**TEXT FOR ANALYSIS**
****

The aim of this study was to conduct a multi-parametric assessment of optical degradation and surface chemical changes in composite resins following exposure to polyphenol-rich beverages, by integrating spectrophotometric measurements with SEM–EDS analysis to evaluate potential associations between elemental alterations and esthetic outcomes.

Methods

128 disc-shaped (2 mm × 8 mm) composite resin specimens divided into two main groups according to the composite resin used: Supra nano hybrid composite resin (Estelite Palfique Paste) and Microhybrid composite resin (Estelite Posterior). After four-step polishing with Sof-Lex discs, the specimens were weighed, their colors were recorded using a spectrophotometer according to the CIEDE2000 system. Specimens were then immersed for 14 days in black, rooibos, or peppermint teas for 2 h/day to simulate clinically relevant daily tea consumption habits. During the remaining time, specimens were stored in distilled water at 37 °C in an incubator. The tea solutions were prepared using commercial tea bags. Each tea bag (approximately 2 g) was immersed in 200 mL of freshly boiled distilled water and allowed to steep for 5 min. After removal of the tea bags, the solutions were cooled to a drinkable temperature (60 ± 2 °C) and used for the immersion procedures. Total polyphenol content (TPC) of the teas was determined using the Folin–Ciocalteu method. Color change (ΔE00), translucency parameter (TP00), and weight loss were measured at baseline and after post-staining (n = 10). SEM–EDS analysis (n = 3) was performed to assess surface morphology and elemental composition. Normality was assessed using Shapiro–Wilk, and parametric or non-parametric tests were applied accordingly. Both parametric (ANOVA) and non-parametric (Kruskal–Wallis) tests were used according to data distribution. Correlations were performed using Spearman’s rank correlation coefficient. The level of statistical significance was set at p < 0.05.

Results

TPC differed significantly among teas (p < 0.05). Black tea caused the greatest ΔE00 and ΔP00 change in both composite resins (p < 0.05). SEM–EDS analysis revealed tea-associated changes in surface elemental signals, including increased carbon and reduced silicon levels. ΔE00 was positively correlated with total polyphenol content (ρ = 0.614) and surface carbon percentage (ρ = 0.660), and negatively correlated with silicon percentage (ρ = − 0.503) (all p < 0.001). ΔP00 was positively correlated with silicon and negatively correlated with carbon percentage (p < 0.001).

Conclusion

Composite resins showed different susceptibility to extrinsic staining depending on tea type, with black tea causing the greatest changes in color and translucency properties. Optical degradation was accompanied by alterations in surface elemental composition, particularly involving carbon and silicon.

****

**RECORDS SHOWN**
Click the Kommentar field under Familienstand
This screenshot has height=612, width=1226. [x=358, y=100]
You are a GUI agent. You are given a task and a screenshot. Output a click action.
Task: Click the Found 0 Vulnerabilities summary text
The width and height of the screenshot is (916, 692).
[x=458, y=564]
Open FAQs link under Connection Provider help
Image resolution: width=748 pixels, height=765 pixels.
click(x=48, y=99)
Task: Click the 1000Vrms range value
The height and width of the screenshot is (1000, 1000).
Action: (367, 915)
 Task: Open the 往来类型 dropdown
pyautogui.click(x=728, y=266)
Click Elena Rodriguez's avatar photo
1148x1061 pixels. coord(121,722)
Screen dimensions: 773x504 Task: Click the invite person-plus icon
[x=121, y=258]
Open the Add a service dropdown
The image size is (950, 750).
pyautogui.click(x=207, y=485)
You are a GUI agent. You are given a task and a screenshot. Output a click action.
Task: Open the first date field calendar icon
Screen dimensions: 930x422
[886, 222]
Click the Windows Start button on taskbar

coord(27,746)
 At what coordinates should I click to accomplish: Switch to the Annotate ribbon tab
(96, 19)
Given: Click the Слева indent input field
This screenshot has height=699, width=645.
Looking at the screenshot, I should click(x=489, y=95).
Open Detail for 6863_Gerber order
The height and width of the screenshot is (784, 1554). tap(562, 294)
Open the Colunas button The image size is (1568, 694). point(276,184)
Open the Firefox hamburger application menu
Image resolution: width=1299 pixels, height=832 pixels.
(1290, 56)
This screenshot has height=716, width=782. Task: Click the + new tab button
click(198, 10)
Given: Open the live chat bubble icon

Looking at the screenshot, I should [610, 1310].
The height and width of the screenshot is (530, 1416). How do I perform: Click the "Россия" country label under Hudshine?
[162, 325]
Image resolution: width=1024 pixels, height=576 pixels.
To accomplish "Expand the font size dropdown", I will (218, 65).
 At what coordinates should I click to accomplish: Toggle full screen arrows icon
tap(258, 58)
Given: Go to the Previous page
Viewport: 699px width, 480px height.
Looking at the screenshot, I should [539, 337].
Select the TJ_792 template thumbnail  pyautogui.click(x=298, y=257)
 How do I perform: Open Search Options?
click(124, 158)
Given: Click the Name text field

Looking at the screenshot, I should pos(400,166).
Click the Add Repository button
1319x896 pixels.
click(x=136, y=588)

****

**TASKS TO PERFORM**
A: Name every statistical test or coefficient used in the composite resin study.
B: According to the composite resin study, how long was each tea bag left to steep?
C: Return the part of the composite resin study that starts at the words "The aim of this" and ends after "and esthetic outcomes.", copied word for word.

**RESPONSE LIST**
A: Shapiro–Wilk, ANOVA, Kruskal–Wallis, and Spearman's rank correlation coefficient.

B: Each tea bag steeped for 5 minutes.

C:
The aim of this study was to conduct a multi-parametric assessment of optical degradation and surface chemical changes in composite resins following exposure to polyphenol-rich beverages, by integrating spectrophotometric measurements with SEM–EDS analysis to evaluate potential associations between elemental alterations and esthetic outcomes.